Вечером, после прогулки, когда сгущались сумерки, выходил из своей квартиры пан Хоценский, неся связку ключей на железном кольце, и одну за другой замыкал камеры; слышно было, как по очереди защелкиваются замки дверей, потом — стук кованых каблуков ночного сторожа, солдатика с примкнутым штыком.
— Можете сесть здесь, только не спите, не то еще укусит кто, — каждый вечер говорил ему пан Хоценский одни и те же слова, и солдатик действительно всегда где-то усаживался, потому что после ухода тюремщика шаги его затихали и наступала тишина.
8
8
8В конце октября в одну из камер на том же коридоре, где сидели Пецольд с Борном, привели нового подследственного по фамилии Гафнер, офицера на пенсии, издателя провинциального журнала «Горн». Он обвинялся в троекратном нарушении общественного спокойствия — приличная порция для одного тихого, много думающего человека, каким был Гафнер.
— И кто бы мог сказать! — с приятным удивлением выразился по этому поводу редактор Шимечек, и удивление его разделял всякий, кто только мог видеть спокойное, бледное лицо столь жестоко скомпрометированного человека.
Гафнер никак не походил на троекратного преступника, но — как ни верти, дело обстояло именно так. В своем двухнедельном журнале «Горн», выходившем в пятистах экземплярах и существовавшем всего два месяца, с августа по октябрь, когда и был арестован его издатель, Гафнер написал: «Мы не хотим правительства, которое заседало бы на кладбище свободы, и не хотим трона, который опирался бы на спины шпиков». Это было первое преступление. В другой своей статье Гафнер привел слова социалиста Сен-Симона о том, что смерть тысячи рабочих — более крупное несчастье для нации, чем смерть тысячи самых высоких чиновников или членов монаршей семьи. Это было второе преступление Гафнера. А третьим было утверждение, что наше правительство изо всех сил старается вызвать к себе всеобщее презрение и отвращение.

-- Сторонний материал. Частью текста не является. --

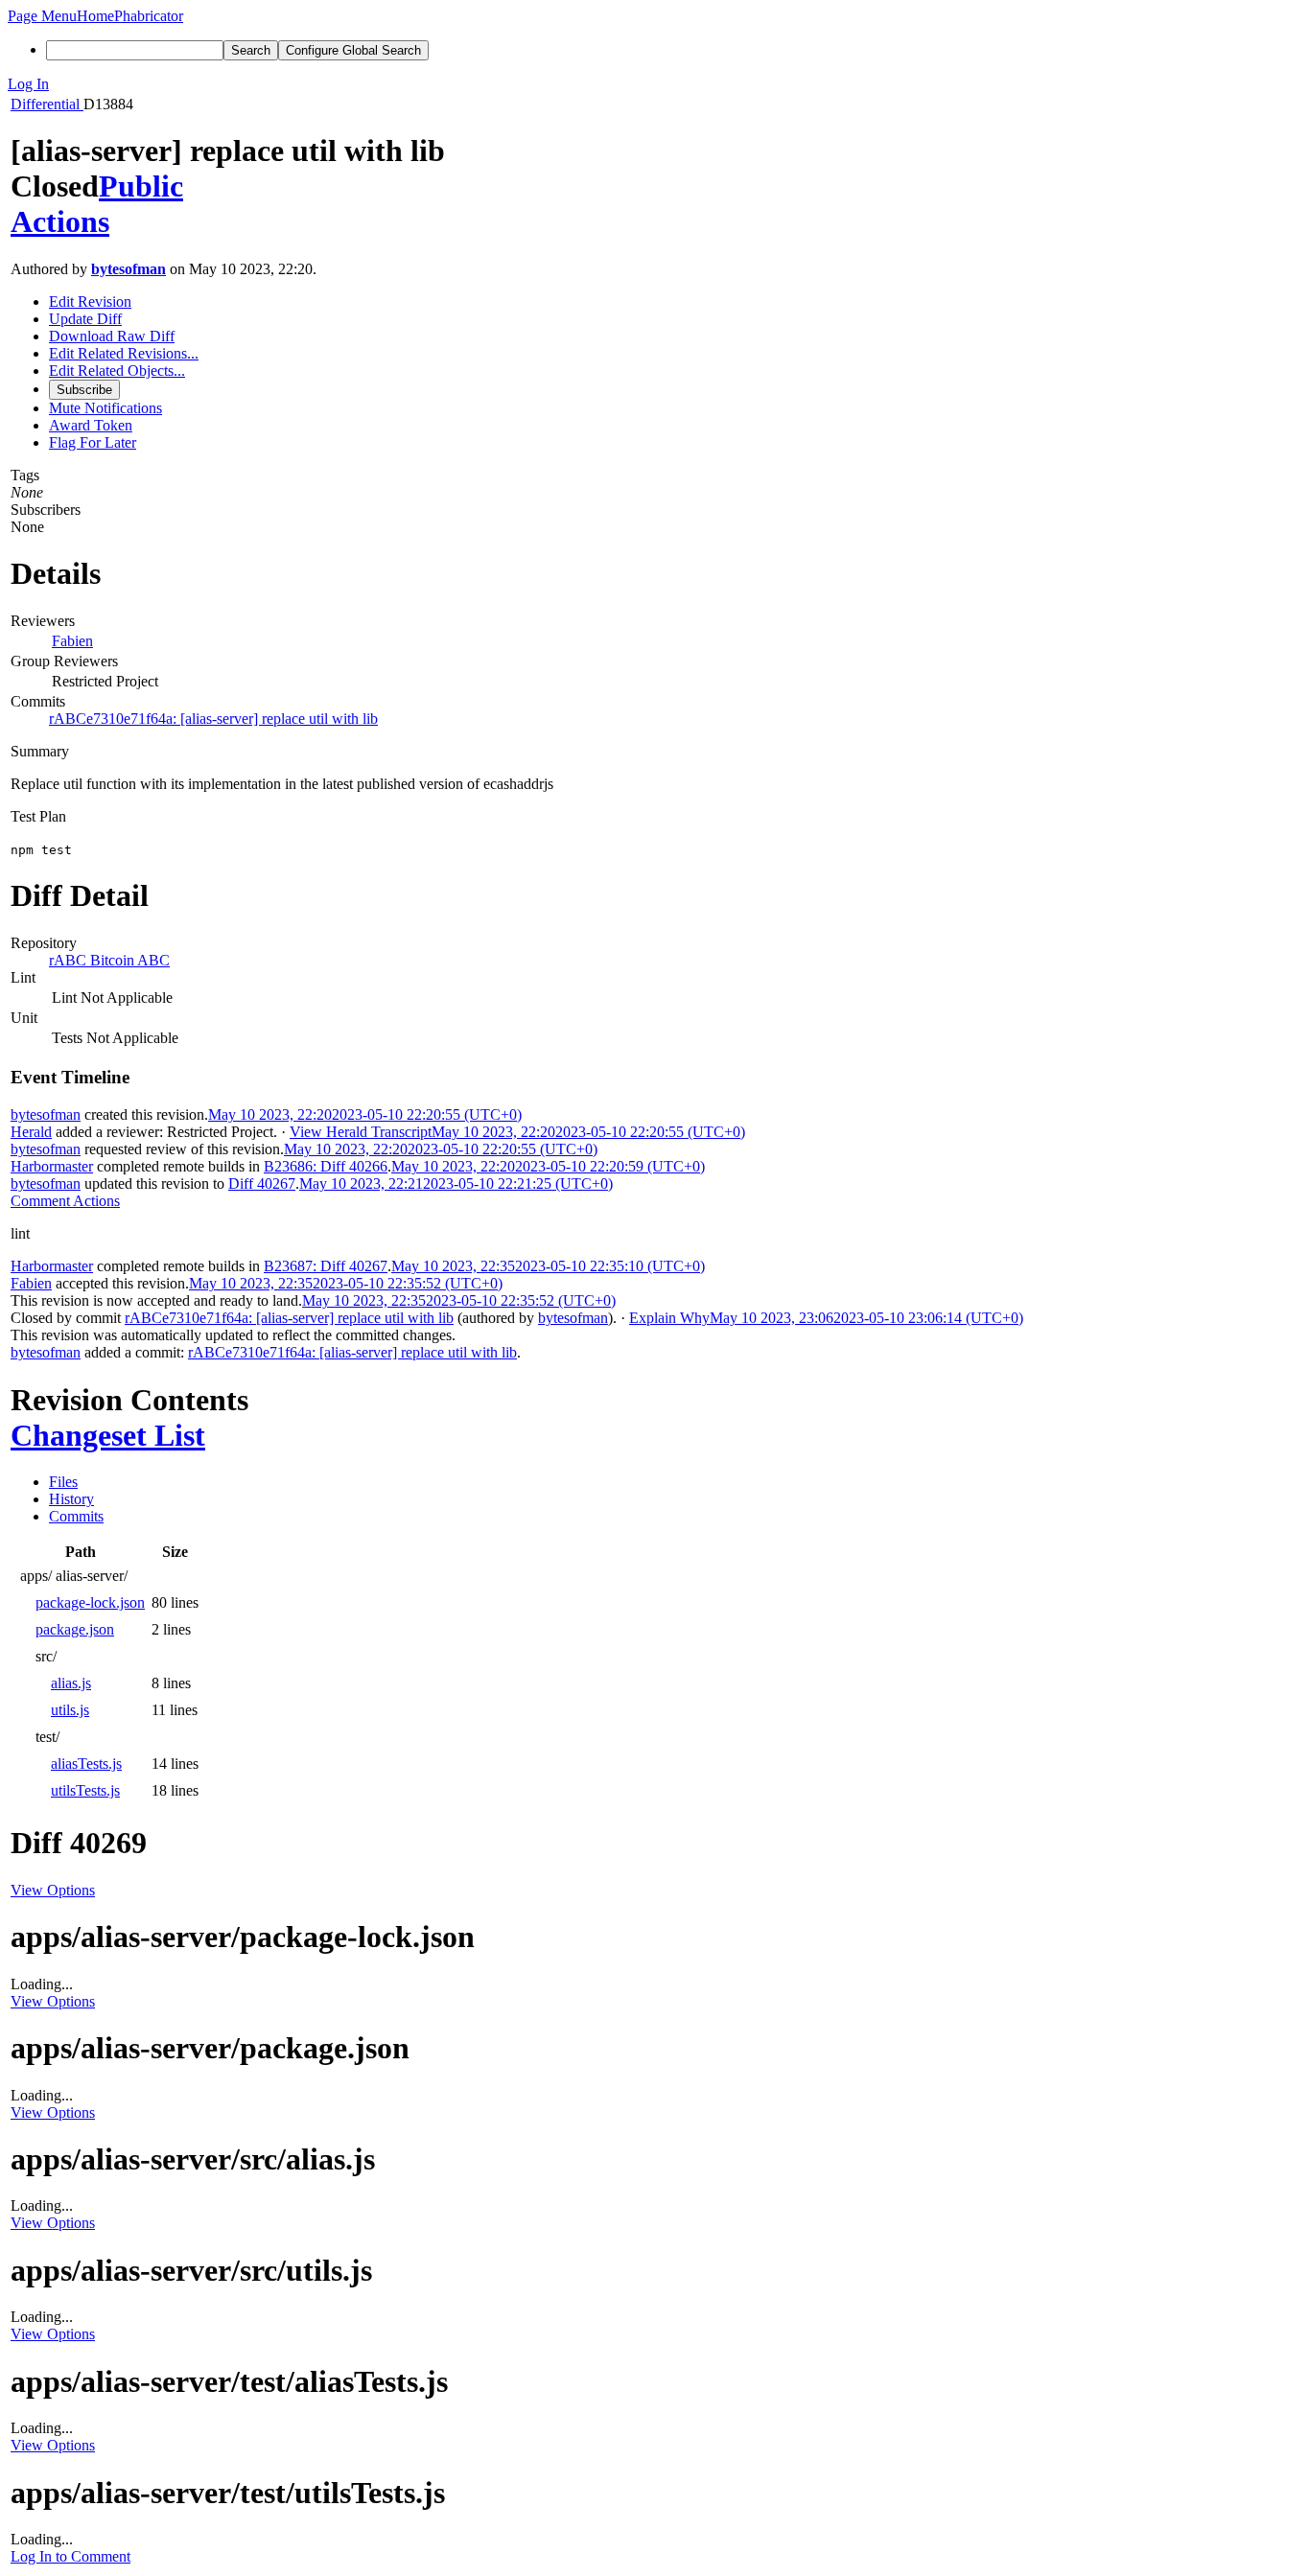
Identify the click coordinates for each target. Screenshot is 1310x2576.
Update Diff (85, 319)
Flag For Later (92, 442)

Гафнер был молчалив, он не принимал участия в политических дебатах, и на шутки заключенных, которым нравилось открыто восхищаться его невероятной, необычной провинностью, чаще всего отвечал лишь робкой улыбкой, почти незаметной под его пышными и длинными черными усами, закрывавшими рот. Одет он был довольно бедно: воротничок рубашки поистерся, рукава долгополого сюртука блестели; он не посылал ни за едой, ни за пивом, довольствуясь тюремной пищей и водой.
Вскоре все привыкли к его незаметному присутствию и перестали обращать на него внимание. Он мало сидел в камере; большую часть дня шагал по коридору — худой, заложив руки за спину, задумчивый; на дворе он, как и Пецольд, обычно прогуливался один.